We knew that we were in a race to claim the spot. There was little doubt that Ninja’s group were aiming for the same one. We didn’t deserve it any more than they did; it was just a matter of who got there first.

Rowan took off at an incredible pace. On flat and downhill stretches I was the fastest of our group, but uphill there was no way that I could keep up with him, especially when he was in a hurry. I followed as fast as I could, less focused on the campsite and more determined at first to find a spot on the trailside where I could discretely squat and pee.

The trail crawled up in steep gravely switchbacks. I kept an unusually fast pace, breathing heavily and sweating bullets. I passed Twist, and then Jetlag and Ninja. I could see Rowan far up ahead along the ascent, as well as a couple of other hikers ahead of him. I checked over my shoulder to see Cuban making good time behind me, but there was no guarantee that we would reach the campsite first.

I sped up even more, and after a mile or so I was surprised to come round a bend to see Rowan right in front of me.

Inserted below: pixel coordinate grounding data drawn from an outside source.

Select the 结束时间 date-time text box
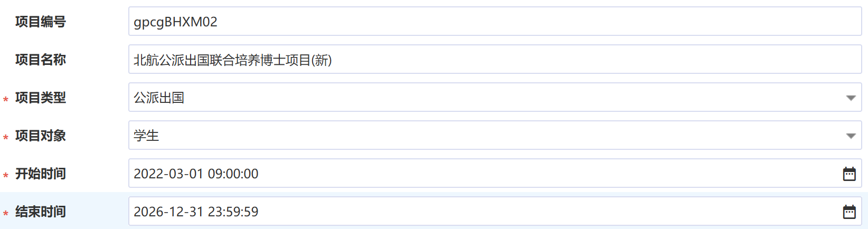Screen dimensions: 868x229 tap(475, 212)
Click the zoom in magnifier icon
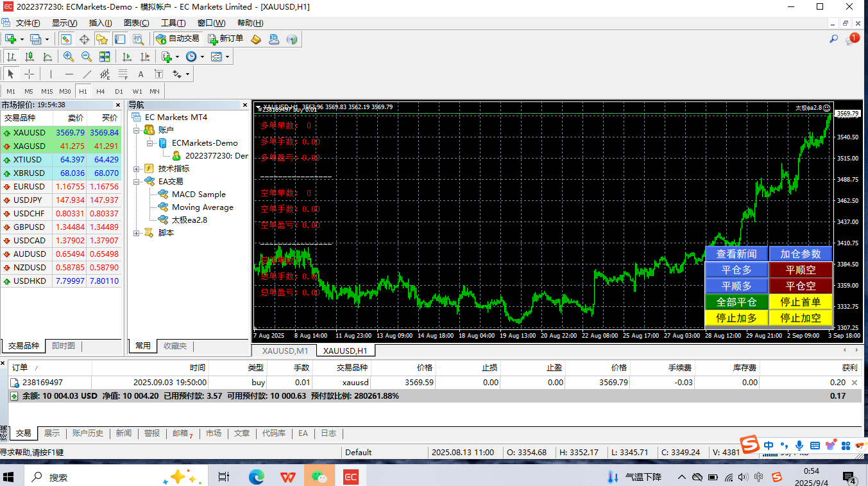Screen dimensions: 868x486 (x=69, y=56)
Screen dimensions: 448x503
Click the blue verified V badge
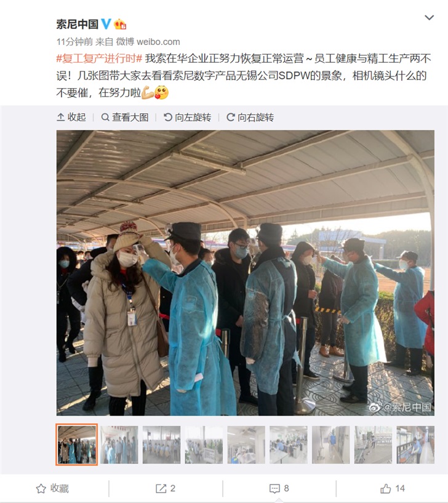pos(106,24)
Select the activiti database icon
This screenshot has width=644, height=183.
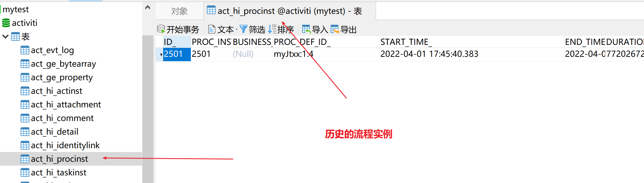click(6, 23)
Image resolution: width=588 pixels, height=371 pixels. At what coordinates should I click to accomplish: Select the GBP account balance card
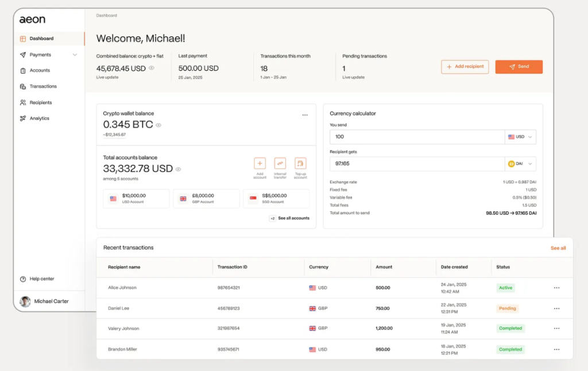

“I pulled a muscle,” he said.

“I’ll go,” I said, wild-eyed  and determined as if I was about to meet my destiny. “I will run ahead and stake out that campsite.”

I did. I ignored the weight of my pack slamming up and down against my back. My calves burned and my legs shook with exhaustion and weakness, like they might collapse with every footfall. I passed the pair of hikers we had breaked with, and then the first campsite – a single tent spot where Sobo had set up. I waved as I ran by and she glanced up at me from her dinner, raising a few fingers in greeting. I kept running along the ridge, passing another saddle that I evaluated as I passed by. It was too exposed, and not flat enough to camp except in an emergency.

I kept on running, not allowing myself to slow down or stop. I knew that if I did that would be it. I might not be able to get going again.

I reached the second saddle in a daze – maybe it was a runner’s high. There was plenty of room for more than just us. The race had been unnecessary, but I didn’t feel like I had wasted the effort. I felt like I had pushed myself in a new way. I had spent most of the day feeling upset and disenchanted with the trail, and now – hunched over and heaving at the top of this foggy ridge – I felt alive.

I cleared a spot for us in a patch of shrubs and had rolled out my groundsheet and inflated my sleeping pad by the time Rowan and Cuban caught up. The feeling of crawling into my quilt was pure bliss. My legs were numb and my entire body was sore. With no bugs at the top of ridge, it was the perfect place to cowboy camp.

The stars were probably beautiful, but I fell asleep before dark and didn’t wake up again until the sunrise.